*Directions*
Restate every entry word for word.
(Exercise data)
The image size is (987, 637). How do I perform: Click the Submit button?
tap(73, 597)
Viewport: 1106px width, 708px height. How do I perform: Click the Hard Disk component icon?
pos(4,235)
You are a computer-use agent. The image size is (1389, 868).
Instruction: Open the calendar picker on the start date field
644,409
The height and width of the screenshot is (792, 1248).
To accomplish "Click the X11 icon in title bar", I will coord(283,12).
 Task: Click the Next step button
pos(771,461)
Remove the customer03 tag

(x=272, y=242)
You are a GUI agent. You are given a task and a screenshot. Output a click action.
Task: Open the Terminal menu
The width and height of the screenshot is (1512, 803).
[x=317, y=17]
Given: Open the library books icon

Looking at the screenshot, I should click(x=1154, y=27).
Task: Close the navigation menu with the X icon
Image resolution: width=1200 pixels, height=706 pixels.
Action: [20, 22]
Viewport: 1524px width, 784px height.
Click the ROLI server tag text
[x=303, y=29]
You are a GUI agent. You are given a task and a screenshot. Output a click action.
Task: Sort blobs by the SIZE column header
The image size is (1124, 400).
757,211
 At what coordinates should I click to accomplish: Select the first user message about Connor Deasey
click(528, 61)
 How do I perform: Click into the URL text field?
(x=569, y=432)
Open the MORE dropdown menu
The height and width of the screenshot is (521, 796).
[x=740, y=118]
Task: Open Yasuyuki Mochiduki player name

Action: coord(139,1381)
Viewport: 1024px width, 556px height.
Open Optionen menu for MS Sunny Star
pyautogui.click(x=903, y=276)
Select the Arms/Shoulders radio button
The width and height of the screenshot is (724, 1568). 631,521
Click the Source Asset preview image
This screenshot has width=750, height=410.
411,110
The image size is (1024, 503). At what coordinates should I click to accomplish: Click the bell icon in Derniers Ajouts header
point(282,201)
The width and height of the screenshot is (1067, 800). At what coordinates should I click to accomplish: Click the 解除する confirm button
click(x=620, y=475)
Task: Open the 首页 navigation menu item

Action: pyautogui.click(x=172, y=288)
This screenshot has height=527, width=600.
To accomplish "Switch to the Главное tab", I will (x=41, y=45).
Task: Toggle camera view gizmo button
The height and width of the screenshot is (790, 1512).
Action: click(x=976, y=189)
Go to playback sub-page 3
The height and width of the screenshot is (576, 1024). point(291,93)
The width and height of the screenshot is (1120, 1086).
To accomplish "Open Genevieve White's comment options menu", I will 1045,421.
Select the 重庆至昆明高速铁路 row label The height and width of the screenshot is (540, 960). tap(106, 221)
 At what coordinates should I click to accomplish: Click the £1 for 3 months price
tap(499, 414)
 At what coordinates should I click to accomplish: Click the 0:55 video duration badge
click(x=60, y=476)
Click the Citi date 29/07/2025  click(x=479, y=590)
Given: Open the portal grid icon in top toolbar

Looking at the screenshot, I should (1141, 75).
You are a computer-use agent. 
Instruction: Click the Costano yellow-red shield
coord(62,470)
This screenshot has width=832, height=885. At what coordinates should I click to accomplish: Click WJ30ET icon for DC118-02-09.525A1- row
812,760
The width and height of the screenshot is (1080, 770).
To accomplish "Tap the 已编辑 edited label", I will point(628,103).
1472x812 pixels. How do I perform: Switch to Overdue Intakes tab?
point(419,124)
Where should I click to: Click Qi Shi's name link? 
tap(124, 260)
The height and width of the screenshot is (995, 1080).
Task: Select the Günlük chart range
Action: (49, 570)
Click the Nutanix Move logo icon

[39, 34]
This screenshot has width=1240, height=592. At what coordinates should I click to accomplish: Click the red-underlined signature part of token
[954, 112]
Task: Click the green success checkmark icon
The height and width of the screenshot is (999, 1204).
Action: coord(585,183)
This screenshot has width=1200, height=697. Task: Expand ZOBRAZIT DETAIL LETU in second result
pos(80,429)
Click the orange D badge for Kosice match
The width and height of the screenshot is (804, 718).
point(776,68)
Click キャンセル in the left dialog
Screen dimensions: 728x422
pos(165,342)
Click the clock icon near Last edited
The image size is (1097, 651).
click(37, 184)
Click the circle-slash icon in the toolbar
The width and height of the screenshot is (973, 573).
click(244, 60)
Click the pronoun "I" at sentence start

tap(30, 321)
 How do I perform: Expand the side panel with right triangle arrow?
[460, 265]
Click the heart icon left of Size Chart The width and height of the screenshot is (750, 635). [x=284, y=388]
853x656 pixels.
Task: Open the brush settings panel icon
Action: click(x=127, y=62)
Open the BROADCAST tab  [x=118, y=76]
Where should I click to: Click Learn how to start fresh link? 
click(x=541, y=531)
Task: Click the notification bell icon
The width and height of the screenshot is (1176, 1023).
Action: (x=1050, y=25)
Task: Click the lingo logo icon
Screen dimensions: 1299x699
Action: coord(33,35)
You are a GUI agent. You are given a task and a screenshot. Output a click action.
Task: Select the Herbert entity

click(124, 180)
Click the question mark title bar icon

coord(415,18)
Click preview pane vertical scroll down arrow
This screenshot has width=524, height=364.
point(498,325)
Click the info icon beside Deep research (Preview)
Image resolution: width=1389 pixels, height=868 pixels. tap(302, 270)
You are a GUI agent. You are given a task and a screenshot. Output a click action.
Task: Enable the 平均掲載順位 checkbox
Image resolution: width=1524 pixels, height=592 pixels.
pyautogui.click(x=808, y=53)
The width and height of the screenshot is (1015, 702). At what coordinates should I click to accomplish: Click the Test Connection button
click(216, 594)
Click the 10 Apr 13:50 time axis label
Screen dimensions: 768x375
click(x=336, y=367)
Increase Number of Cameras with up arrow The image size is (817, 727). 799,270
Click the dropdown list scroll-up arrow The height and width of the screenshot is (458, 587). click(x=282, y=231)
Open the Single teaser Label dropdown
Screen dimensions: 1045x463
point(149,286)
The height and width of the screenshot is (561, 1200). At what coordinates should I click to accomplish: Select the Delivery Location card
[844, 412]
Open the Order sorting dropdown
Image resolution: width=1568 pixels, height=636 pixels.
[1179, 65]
(End Exercise data)
*Solution for this task*
The image size is (987, 637). How do I perform: Click the Submit button?
tap(73, 597)
Viewport: 1106px width, 708px height. How do I perform: Click the Hard Disk component icon?
pos(4,235)
You are a computer-use agent. The image size is (1389, 868).
Instruction: Open the calendar picker on the start date field
644,409
The height and width of the screenshot is (792, 1248).
To accomplish "Click the X11 icon in title bar", I will coord(283,12).
 Task: Click the Next step button
pos(771,461)
Remove the customer03 tag

(x=272, y=242)
You are a GUI agent. You are given a task and a screenshot. Output a click action.
Task: Open the Terminal menu
The width and height of the screenshot is (1512, 803).
[x=317, y=17]
Given: Open the library books icon

Looking at the screenshot, I should click(x=1154, y=27).
Task: Close the navigation menu with the X icon
Image resolution: width=1200 pixels, height=706 pixels.
Action: [20, 22]
Viewport: 1524px width, 784px height.
Click the ROLI server tag text
[x=303, y=29]
You are a GUI agent. You are given a task and a screenshot. Output a click action.
Task: Sort blobs by the SIZE column header
The image size is (1124, 400).
757,211
 At what coordinates should I click to accomplish: Select the first user message about Connor Deasey
click(528, 61)
 How do I perform: Click into the URL text field?
(x=569, y=432)
Open the MORE dropdown menu
The height and width of the screenshot is (521, 796).
[x=740, y=118]
Task: Open Yasuyuki Mochiduki player name

Action: coord(139,1381)
Viewport: 1024px width, 556px height.
Open Optionen menu for MS Sunny Star
pyautogui.click(x=903, y=276)
Select the Arms/Shoulders radio button
The width and height of the screenshot is (724, 1568). 631,521
Click the Source Asset preview image
This screenshot has width=750, height=410.
411,110
The image size is (1024, 503). At what coordinates should I click to accomplish: Click the bell icon in Derniers Ajouts header
point(282,201)
The width and height of the screenshot is (1067, 800). At what coordinates should I click to accomplish: Click the 解除する confirm button
click(x=620, y=475)
Task: Open the 首页 navigation menu item

Action: pyautogui.click(x=172, y=288)
This screenshot has height=527, width=600.
To accomplish "Switch to the Главное tab", I will (x=41, y=45).
Task: Toggle camera view gizmo button
The height and width of the screenshot is (790, 1512).
Action: click(x=976, y=189)
Go to playback sub-page 3
The height and width of the screenshot is (576, 1024). point(291,93)
The width and height of the screenshot is (1120, 1086).
To accomplish "Open Genevieve White's comment options menu", I will 1045,421.
Select the 重庆至昆明高速铁路 row label The height and width of the screenshot is (540, 960). tap(106, 221)
 At what coordinates should I click to accomplish: Click the £1 for 3 months price
tap(499, 414)
 At what coordinates should I click to accomplish: Click the 0:55 video duration badge
click(x=60, y=476)
Click the Citi date 29/07/2025  click(x=479, y=590)
Given: Open the portal grid icon in top toolbar

Looking at the screenshot, I should (1141, 75).
You are a computer-use agent. 
Instruction: Click the Costano yellow-red shield
coord(62,470)
This screenshot has width=832, height=885. At what coordinates should I click to accomplish: Click WJ30ET icon for DC118-02-09.525A1- row
812,760
The width and height of the screenshot is (1080, 770).
To accomplish "Tap the 已编辑 edited label", I will point(628,103).
1472x812 pixels. How do I perform: Switch to Overdue Intakes tab?
point(419,124)
Where should I click to: Click Qi Shi's name link? 
tap(124, 260)
The height and width of the screenshot is (995, 1080).
Task: Select the Günlük chart range
Action: (49, 570)
Click the Nutanix Move logo icon

[39, 34]
This screenshot has width=1240, height=592. At what coordinates should I click to accomplish: Click the red-underlined signature part of token
[954, 112]
Task: Click the green success checkmark icon
The height and width of the screenshot is (999, 1204).
Action: coord(585,183)
This screenshot has width=1200, height=697. Task: Expand ZOBRAZIT DETAIL LETU in second result
pos(80,429)
Click the orange D badge for Kosice match
The width and height of the screenshot is (804, 718).
point(776,68)
Click キャンセル in the left dialog
Screen dimensions: 728x422
pos(165,342)
Click the clock icon near Last edited
The image size is (1097, 651).
click(37, 184)
Click the circle-slash icon in the toolbar
The width and height of the screenshot is (973, 573).
click(244, 60)
Click the pronoun "I" at sentence start

tap(30, 321)
 How do I perform: Expand the side panel with right triangle arrow?
[460, 265]
Click the heart icon left of Size Chart The width and height of the screenshot is (750, 635). [x=284, y=388]
853x656 pixels.
Task: Open the brush settings panel icon
Action: click(x=127, y=62)
Open the BROADCAST tab  [x=118, y=76]
Where should I click to: Click Learn how to start fresh link? 
click(x=541, y=531)
Task: Click the notification bell icon
The width and height of the screenshot is (1176, 1023).
Action: (x=1050, y=25)
Task: Click the lingo logo icon
Screen dimensions: 1299x699
Action: coord(33,35)
You are a GUI agent. You are given a task and a screenshot. Output a click action.
Task: Select the Herbert entity

click(124, 180)
Click the question mark title bar icon

coord(415,18)
Click preview pane vertical scroll down arrow
This screenshot has width=524, height=364.
point(498,325)
Click the info icon beside Deep research (Preview)
Image resolution: width=1389 pixels, height=868 pixels. tap(302, 270)
You are a GUI agent. You are given a task and a screenshot. Output a click action.
Task: Enable the 平均掲載順位 checkbox
Image resolution: width=1524 pixels, height=592 pixels.
pyautogui.click(x=808, y=53)
The width and height of the screenshot is (1015, 702). At what coordinates should I click to accomplish: Click the Test Connection button
click(216, 594)
Click the 10 Apr 13:50 time axis label
Screen dimensions: 768x375
click(x=336, y=367)
Increase Number of Cameras with up arrow The image size is (817, 727). 799,270
Click the dropdown list scroll-up arrow The height and width of the screenshot is (458, 587). click(x=282, y=231)
Open the Single teaser Label dropdown
Screen dimensions: 1045x463
point(149,286)
The height and width of the screenshot is (561, 1200). At what coordinates should I click to accomplish: Select the Delivery Location card
[844, 412]
Open the Order sorting dropdown
Image resolution: width=1568 pixels, height=636 pixels.
[1179, 65]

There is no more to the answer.